__The task__.
In your copy, leave out all pictures and reproduce every entry exactly.

[Opening Data for review section]

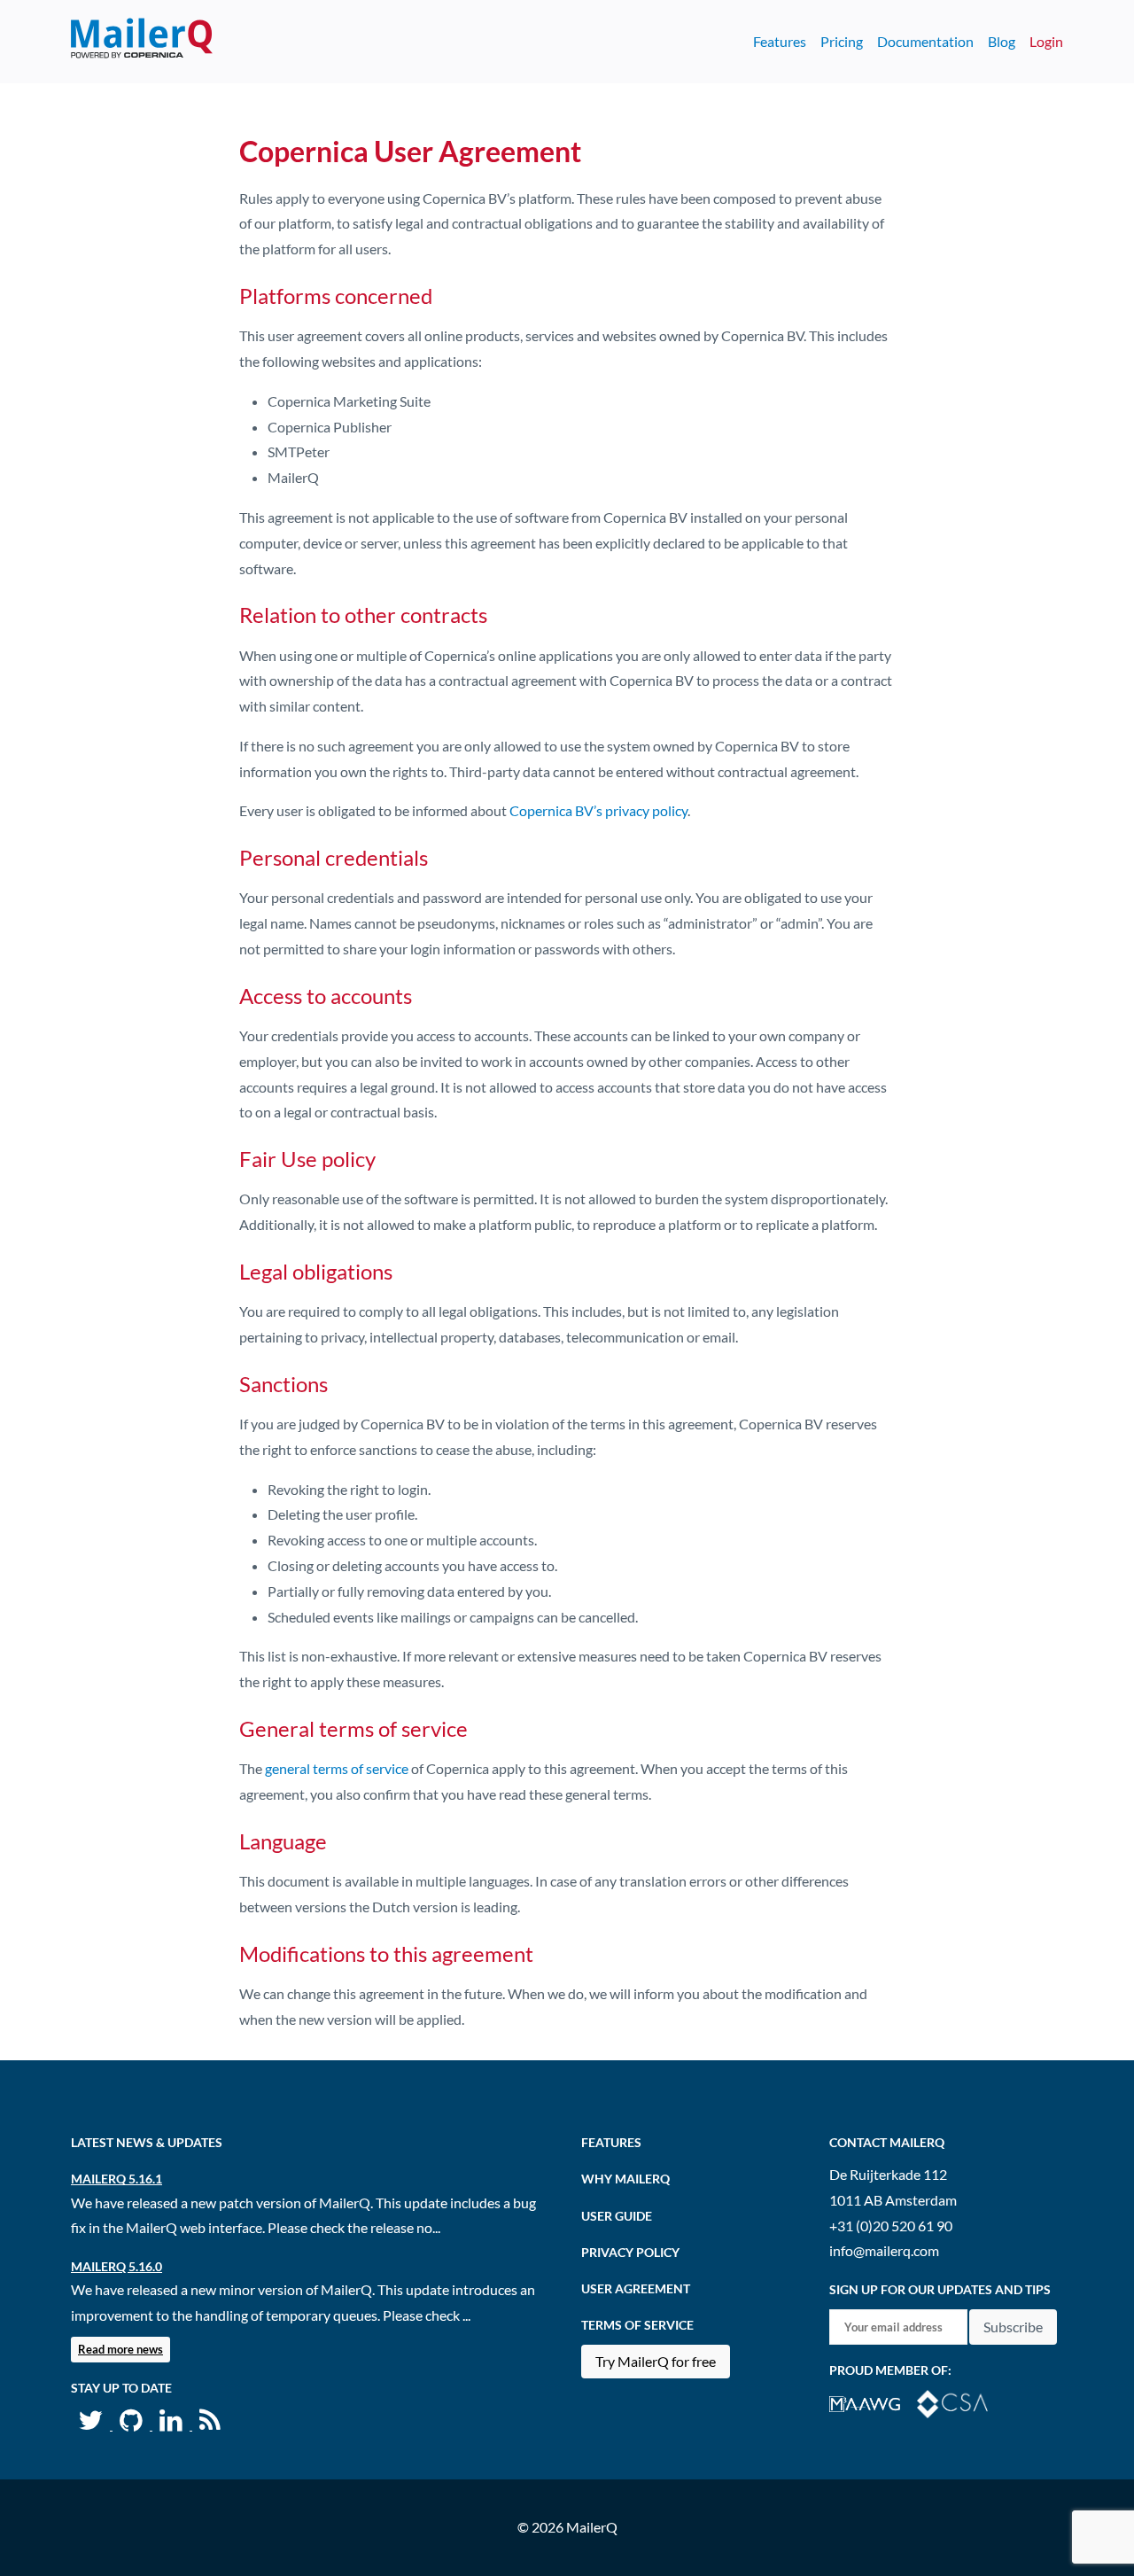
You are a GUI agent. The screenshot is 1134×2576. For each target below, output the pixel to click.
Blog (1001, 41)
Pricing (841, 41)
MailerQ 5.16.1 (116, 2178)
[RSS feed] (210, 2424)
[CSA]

[Closing Data for review section]

__Exercise solution__.
You are a GUI agent. The screenshot is 1134×2576. For each target below, output the pixel to click.
Blog (1001, 41)
Pricing (841, 41)
MailerQ 5.16.1 (116, 2178)
[RSS feed] (210, 2424)
[CSA]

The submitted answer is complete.